Estoy toa embostá

¿Qué ocurre cuando hace diez días que te tomaste unos nuggets y desde entonces estás toa embostá?

. Milan Giamani

. Leo Gamiani


Activia canaria, nena.

Más cosas de Londres:

Superguarrazo en Comptons:


Estamos bajando las escaleras y delante nuestro va una rubia enorme, gorda, desmesurada, que está sacando fotos con una mano sin mirar las escaleras. Da un traspiés, suena un golpe tremendo y cae de bruces un piso entero rebotando en cada escalón y quedándose tirada en el suelo cabeza abajo. No se mueve. Las maricas se asustan. El guarrazo ha sido antológico. Ella reacciona y consigue levantarse. Increíble, conserva todos los dientes. Creemos que las tetas han podido amortiguar la caída.
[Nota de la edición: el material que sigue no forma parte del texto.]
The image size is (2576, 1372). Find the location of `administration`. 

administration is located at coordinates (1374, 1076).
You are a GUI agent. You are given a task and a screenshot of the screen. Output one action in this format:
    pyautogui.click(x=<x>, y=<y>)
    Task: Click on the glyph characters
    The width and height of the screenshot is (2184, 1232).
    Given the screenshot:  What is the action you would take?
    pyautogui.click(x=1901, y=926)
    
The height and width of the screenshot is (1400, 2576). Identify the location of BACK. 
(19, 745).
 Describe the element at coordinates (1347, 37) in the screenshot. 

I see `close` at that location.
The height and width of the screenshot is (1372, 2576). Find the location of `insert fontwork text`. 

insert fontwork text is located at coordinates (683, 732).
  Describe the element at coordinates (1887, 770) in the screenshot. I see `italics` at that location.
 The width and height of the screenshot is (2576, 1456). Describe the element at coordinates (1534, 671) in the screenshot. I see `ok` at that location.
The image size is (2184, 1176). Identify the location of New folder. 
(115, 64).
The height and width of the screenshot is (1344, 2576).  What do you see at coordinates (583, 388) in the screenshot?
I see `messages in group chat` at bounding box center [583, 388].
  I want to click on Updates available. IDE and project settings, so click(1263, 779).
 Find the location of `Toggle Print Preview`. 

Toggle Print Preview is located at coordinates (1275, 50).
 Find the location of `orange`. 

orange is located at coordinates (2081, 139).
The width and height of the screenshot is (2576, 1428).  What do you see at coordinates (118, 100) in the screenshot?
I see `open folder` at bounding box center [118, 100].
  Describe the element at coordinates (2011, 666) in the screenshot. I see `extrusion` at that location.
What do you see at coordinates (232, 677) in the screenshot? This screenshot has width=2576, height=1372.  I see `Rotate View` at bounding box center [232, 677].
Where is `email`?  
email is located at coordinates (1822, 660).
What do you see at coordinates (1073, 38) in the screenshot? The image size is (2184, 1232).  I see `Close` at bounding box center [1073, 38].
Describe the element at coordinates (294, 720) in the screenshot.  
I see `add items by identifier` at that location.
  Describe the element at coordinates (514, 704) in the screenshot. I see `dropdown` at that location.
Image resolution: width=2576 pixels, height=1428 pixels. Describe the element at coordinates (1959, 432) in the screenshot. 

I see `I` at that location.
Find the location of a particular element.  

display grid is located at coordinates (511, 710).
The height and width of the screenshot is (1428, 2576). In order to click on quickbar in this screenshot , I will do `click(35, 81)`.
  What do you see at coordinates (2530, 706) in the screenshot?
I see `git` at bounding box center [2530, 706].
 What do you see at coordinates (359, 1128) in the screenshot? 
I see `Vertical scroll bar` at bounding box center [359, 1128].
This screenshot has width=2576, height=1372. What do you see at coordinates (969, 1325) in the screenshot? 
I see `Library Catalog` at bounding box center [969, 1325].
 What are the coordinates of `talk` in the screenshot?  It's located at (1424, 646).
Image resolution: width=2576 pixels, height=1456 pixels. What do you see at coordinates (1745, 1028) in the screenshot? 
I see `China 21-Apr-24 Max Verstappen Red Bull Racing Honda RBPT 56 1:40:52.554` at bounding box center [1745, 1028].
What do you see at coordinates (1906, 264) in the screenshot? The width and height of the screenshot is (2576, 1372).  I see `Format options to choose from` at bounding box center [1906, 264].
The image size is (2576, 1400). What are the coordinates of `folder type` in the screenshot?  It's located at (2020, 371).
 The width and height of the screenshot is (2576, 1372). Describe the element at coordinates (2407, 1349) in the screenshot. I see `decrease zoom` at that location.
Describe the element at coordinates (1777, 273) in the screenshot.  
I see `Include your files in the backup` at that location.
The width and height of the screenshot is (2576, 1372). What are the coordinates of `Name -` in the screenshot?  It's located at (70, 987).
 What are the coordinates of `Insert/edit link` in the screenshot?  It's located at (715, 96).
No sacamos fotos, hubiera sido cruel.

Ah, al Comptons hay que ir, por mucho que se caigan de morros tías enormes.


Chulos en medios de transporte: el negrito estaba para comérselo. Obviamente no le hice toda la sesión de fotos que se merecía porque lo mismo me hostian y acabo peor que la rubia del Comptons, pero era guapo guapo guapo. El otro era más convencional, pero con punto. Tenía un aire a Adriá Collado.



Hablando de bellezas, la que nos deleitó con sus maneras en el New World. Yo la tenía de espaldas y jipié poca cosa, pero tx, que la tenía de frente, no daba crédito. Menuda warronna ryder estaba hecha. Cogía todo con las manos y luego se rechupeteaba los dedos (y la manicura, de color azul cobalto). Y sí, usaba la cuchara pero... para coger un puñado de arroz y luego... pasar el dedo por encima tirando el arroz al plato como para coger una cucharada rasa. Dejó el mantel que vamos, una joya de niña. Ah, al New World también hay que ir, siempre antes de las 18:30 que es cuando tienen el carrito de dim sum para elegir.


Y mira que llevo yo un tiempo barruntando con que me voy a dejar reposar el blog el sueño de los justos y tal y entonces me digo... ¿para qué sirve un blog? Pues mira, para conocer a gente que te invita a pasar unos días en su casa de Londres, lo cual es todo un lujo. Y, de paso, aprovechar para decorarle la casa por navidad, que no había ni un triste espumillón. Por tres libras nos agenciamos este bonito árbol de navidad en el ASDA. Ah, Al ASDA hay que ir, es como el Alcampo, pero en inglés. (El pingüino azul, la tele panorámica de tubo y la lámina de Ikea de Confesionario de Gran Hermano ya venían de serie)


Y aunque a veces estés embostá, seas poco intuitiva, más volátil que la vanesa de los volcanes y muy gobernosa, TE QUEREMOS, BOSSY.


Edición: Se edita esta entrada porque al parecer en una de las fotos se identificaba a alguien. ¡¡¡NO ME MANDÉIS FOTOS DE AMIGOS, COÑE!!!